:: Exercise instructions ::
From the entries that follow, gather each line holding the word "breadcrumb".

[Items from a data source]
..............................
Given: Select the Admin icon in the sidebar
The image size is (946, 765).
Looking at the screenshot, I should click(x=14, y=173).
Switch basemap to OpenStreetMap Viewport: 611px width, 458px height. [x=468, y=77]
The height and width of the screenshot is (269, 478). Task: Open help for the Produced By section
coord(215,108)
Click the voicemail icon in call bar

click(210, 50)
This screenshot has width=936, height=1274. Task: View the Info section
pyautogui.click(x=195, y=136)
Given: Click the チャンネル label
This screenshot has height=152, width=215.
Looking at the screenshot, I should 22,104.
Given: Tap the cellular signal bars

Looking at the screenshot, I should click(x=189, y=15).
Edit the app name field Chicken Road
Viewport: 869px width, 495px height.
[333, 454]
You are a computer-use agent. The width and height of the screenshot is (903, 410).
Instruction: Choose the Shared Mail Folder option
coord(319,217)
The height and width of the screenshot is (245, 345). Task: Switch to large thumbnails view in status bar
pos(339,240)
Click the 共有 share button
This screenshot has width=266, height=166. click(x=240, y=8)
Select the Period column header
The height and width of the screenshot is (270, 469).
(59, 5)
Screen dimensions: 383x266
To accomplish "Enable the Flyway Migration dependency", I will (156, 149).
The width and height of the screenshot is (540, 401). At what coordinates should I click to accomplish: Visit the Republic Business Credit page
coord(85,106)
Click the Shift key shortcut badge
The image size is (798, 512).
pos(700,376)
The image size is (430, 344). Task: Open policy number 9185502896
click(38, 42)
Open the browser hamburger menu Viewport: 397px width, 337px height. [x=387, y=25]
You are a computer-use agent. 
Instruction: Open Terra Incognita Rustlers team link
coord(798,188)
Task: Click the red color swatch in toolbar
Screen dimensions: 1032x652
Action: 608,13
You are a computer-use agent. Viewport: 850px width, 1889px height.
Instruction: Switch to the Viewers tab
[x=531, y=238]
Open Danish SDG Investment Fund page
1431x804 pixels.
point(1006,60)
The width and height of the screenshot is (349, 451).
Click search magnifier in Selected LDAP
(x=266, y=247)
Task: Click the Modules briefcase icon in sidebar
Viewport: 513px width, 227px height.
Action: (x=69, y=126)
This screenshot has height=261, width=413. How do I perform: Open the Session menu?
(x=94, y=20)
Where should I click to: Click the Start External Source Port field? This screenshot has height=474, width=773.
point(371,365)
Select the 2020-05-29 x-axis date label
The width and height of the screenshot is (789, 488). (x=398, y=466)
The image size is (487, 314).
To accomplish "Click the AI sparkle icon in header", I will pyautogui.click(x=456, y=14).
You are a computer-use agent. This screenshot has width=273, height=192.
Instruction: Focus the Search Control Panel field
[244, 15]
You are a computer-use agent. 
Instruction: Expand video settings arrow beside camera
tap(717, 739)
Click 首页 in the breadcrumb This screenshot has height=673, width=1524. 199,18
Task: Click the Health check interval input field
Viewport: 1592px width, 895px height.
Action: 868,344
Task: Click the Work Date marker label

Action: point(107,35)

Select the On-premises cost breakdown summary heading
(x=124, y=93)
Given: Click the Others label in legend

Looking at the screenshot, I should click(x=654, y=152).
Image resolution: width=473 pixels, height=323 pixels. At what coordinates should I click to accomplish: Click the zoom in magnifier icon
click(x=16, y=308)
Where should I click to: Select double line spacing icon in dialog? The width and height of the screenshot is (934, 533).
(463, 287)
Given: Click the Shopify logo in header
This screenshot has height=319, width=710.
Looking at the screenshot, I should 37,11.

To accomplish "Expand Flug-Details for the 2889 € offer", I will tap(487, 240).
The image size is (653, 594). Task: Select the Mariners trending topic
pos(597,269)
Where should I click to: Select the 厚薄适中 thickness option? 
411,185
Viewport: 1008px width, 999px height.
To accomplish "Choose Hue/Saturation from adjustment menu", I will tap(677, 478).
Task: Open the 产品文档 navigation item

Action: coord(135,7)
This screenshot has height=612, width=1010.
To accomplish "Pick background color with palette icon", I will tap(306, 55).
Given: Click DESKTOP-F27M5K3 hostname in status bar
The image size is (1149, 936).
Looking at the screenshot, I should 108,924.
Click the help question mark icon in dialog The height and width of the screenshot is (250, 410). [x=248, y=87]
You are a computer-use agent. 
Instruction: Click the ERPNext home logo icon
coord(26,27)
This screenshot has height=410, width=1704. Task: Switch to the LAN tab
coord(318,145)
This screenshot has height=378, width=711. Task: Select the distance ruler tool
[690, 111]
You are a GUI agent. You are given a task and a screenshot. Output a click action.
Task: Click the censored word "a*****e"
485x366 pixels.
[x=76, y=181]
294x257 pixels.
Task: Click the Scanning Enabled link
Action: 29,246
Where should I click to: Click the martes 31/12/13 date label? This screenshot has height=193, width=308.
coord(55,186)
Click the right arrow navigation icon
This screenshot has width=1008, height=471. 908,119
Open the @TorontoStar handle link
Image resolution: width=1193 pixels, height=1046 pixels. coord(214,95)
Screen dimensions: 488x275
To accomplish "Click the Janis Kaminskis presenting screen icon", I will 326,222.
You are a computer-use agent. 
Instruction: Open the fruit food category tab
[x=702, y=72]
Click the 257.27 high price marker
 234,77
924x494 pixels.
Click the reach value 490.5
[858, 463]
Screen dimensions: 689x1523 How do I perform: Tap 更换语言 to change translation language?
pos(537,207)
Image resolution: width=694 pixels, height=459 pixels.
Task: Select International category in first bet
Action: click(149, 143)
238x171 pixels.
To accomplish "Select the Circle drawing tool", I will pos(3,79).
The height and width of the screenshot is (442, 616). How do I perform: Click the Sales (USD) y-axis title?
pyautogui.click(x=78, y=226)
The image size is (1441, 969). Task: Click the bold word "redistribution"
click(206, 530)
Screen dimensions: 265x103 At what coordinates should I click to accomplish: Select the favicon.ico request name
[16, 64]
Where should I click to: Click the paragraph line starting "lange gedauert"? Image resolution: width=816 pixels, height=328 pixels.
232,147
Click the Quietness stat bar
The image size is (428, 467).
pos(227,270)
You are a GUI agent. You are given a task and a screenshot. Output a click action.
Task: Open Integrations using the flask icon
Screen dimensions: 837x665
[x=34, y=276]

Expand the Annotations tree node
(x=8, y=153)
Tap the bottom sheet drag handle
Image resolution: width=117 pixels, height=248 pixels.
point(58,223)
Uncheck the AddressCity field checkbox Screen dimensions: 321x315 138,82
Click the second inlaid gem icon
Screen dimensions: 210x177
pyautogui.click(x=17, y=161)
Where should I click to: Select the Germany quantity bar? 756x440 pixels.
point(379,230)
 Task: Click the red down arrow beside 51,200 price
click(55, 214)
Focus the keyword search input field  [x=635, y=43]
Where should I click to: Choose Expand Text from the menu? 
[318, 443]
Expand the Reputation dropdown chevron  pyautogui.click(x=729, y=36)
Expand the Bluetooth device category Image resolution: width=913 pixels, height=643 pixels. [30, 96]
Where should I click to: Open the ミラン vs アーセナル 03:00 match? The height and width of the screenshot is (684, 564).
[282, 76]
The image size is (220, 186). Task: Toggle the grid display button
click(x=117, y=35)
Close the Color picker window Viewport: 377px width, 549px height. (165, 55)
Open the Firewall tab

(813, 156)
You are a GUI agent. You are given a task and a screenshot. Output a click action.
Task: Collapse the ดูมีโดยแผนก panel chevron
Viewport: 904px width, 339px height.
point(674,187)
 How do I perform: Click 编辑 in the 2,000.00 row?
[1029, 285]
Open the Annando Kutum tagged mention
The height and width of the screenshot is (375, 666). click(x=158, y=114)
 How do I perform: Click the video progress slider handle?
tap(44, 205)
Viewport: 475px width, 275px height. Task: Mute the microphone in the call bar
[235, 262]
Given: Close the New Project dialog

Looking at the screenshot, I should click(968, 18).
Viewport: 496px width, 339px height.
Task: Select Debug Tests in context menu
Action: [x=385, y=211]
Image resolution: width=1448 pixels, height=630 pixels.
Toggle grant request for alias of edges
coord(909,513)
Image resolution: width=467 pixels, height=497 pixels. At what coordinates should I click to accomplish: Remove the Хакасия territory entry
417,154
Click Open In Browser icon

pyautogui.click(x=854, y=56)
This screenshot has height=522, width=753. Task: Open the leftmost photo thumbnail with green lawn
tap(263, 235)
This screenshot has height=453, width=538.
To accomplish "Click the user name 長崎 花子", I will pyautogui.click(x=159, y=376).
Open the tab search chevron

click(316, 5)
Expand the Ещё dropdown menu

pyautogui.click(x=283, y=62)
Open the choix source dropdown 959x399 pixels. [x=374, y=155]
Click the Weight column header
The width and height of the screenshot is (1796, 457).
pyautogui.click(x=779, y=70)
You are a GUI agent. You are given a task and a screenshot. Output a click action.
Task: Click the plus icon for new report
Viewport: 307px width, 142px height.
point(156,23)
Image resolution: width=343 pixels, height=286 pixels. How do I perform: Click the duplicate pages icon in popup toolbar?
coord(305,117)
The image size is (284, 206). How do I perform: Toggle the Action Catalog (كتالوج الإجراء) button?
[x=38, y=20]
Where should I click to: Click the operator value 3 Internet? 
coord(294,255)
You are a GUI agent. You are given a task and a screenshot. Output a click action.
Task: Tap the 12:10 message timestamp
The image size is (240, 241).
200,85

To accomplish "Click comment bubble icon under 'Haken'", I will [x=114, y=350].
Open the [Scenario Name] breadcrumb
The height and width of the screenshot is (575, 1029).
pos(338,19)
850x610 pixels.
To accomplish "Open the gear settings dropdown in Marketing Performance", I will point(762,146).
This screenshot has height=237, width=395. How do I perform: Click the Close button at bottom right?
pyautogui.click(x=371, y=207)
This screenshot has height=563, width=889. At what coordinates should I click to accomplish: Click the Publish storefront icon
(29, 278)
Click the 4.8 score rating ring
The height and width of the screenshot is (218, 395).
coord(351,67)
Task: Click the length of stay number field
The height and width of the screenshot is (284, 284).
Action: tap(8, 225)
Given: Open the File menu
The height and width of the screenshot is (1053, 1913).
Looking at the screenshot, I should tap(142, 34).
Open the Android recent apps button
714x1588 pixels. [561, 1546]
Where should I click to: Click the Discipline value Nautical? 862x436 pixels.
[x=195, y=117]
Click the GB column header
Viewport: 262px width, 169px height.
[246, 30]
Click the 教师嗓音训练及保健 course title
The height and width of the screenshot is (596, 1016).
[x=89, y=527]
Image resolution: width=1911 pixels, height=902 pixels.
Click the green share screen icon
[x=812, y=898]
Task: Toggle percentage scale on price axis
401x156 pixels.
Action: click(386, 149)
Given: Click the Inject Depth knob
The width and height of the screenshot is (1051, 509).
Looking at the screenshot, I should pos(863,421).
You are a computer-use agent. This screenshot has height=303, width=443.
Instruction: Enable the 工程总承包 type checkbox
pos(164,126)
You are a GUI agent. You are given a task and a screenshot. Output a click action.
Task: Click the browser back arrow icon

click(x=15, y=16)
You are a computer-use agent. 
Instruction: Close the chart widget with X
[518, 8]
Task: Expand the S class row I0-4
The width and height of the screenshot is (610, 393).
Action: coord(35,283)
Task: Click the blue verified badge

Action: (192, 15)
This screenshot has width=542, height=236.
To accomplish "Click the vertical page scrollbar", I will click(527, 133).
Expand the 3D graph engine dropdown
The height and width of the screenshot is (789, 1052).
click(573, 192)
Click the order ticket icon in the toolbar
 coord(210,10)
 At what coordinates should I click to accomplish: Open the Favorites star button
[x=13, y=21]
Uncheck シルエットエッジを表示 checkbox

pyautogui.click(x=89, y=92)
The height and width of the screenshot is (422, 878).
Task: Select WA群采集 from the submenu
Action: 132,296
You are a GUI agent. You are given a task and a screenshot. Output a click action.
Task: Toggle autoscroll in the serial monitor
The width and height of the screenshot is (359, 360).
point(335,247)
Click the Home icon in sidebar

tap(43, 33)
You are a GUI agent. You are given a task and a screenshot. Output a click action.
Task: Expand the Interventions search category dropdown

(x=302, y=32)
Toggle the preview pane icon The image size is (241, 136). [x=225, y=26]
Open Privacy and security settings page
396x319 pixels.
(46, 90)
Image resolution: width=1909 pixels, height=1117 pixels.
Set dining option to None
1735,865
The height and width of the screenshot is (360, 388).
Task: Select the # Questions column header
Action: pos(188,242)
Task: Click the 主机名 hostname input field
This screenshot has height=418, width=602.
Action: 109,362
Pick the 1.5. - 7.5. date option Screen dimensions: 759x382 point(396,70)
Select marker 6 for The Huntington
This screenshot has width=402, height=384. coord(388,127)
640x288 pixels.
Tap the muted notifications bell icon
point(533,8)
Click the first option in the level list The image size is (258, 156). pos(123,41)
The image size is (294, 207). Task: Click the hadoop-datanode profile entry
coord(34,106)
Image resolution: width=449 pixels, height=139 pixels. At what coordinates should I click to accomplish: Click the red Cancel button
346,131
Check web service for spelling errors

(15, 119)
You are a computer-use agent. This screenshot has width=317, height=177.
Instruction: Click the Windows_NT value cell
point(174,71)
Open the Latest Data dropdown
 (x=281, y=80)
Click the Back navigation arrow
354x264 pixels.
..............................
:: Exercise response ::
Click 首页 in the breadcrumb This screenshot has height=673, width=1524. 199,18
Open the [Scenario Name] breadcrumb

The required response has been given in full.